Living and Breathing a Patchwork Life…
Yes, the loss of my children four years ago still leaves a numbness and disbelief, tears within, anger and helplessness, sadness and depression from which there is no relief; yet I continue to survive.
Numbness is a gift, but when it wears off a deep pain and loneliness set in, family and friends return to their normal lives; your life will never be normal again, grief has changed it forever. Then the “firsts” begin…the first Thanksgiving, Christmas, New Year, Easter, then the hardest, the “birthday”. Books, articles and such will tell one that the first year is the worse, well maybe, but it may not be and if you are one of those people who face every day as another first; that is all right too. If the healing never begins that is all right too! You may be one of those people that believe that the pain is keeping the memories alive and you do not want to forget; or have the memories dim.

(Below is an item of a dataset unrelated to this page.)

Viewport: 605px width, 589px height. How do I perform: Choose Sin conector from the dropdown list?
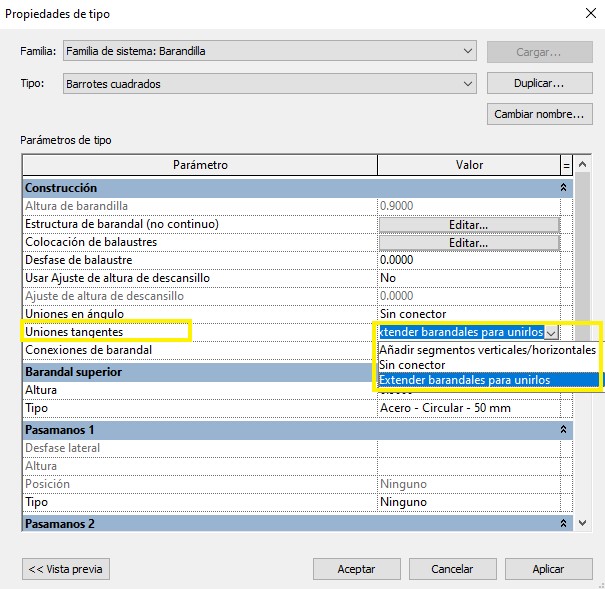(x=412, y=365)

I will tell you that coping gets easier as the years go by, your life will never be normal again, your loved one(s) are gone. However, coping does take place in your life, like a cut…the scars of your loss covers the pain where others cannot see; you are coping. I cope by trying to spend or share special moments like birthdays with family, it helps me to hide what is truly going on inside. Am I a “wreak”…only on the inside, that no one sees; I wear many mask, many hats, I am a master of concealing my feelings. Nevertheless, I ask that you be gentle with yourself if possible.
I try to remember: “Now is your time of grief, but I will see you again and you will rejoice, and no one will take away your joy. – John 16:22″… I hope that the words that I have read and have written are true.
Thus, my heart continues to be like a patchwork quilt, in keeping the memories alive, it, my heart, keeps breaking apart and I keep trying to mend it piece by piece, I hope my experience; my words will help others in some small way with their own losses throughout their lives.